When you are designing a distributed system, there are specific issues that have to be taken
into account simply because the system is distributed. These issues arise because different
parts of the system are running on independently managed computers and because the
characteristics of the network, such as latency and reliability, may have to be considered in
your design.
Five benefits of developing systems as distributed systems:
Resource sharing
Openness
Concurrency
Scalability
Fault tolerance
Distributed systems are inherently more complex than centralized systems. This makes them
more difficult to design, implement, and test. It is harder to understand the emergent
properties of distributed systems because of the complexity of the interactions between
system components and system infrastructure.

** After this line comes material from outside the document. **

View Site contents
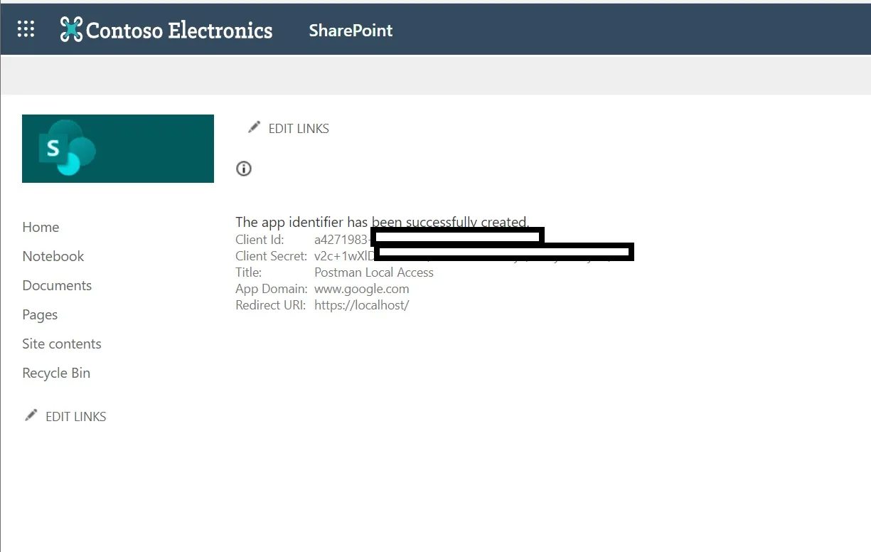The width and height of the screenshot is (871, 552). click(x=62, y=344)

Response time depends on the overall load on the system, its architecture, and the network
load.
The most important developments that have affected distributed software systems in the
past few years are service-oriented systems and the advent of cloud computing, delivering
infrastructure, platforms, and software as a service.
Distributed systems
There is no single authority in charge of the entire distributed system. The network
connecting these nodes is also a separately managed system. It is a complex system and
cannot be controlled by the owners of systems using the network.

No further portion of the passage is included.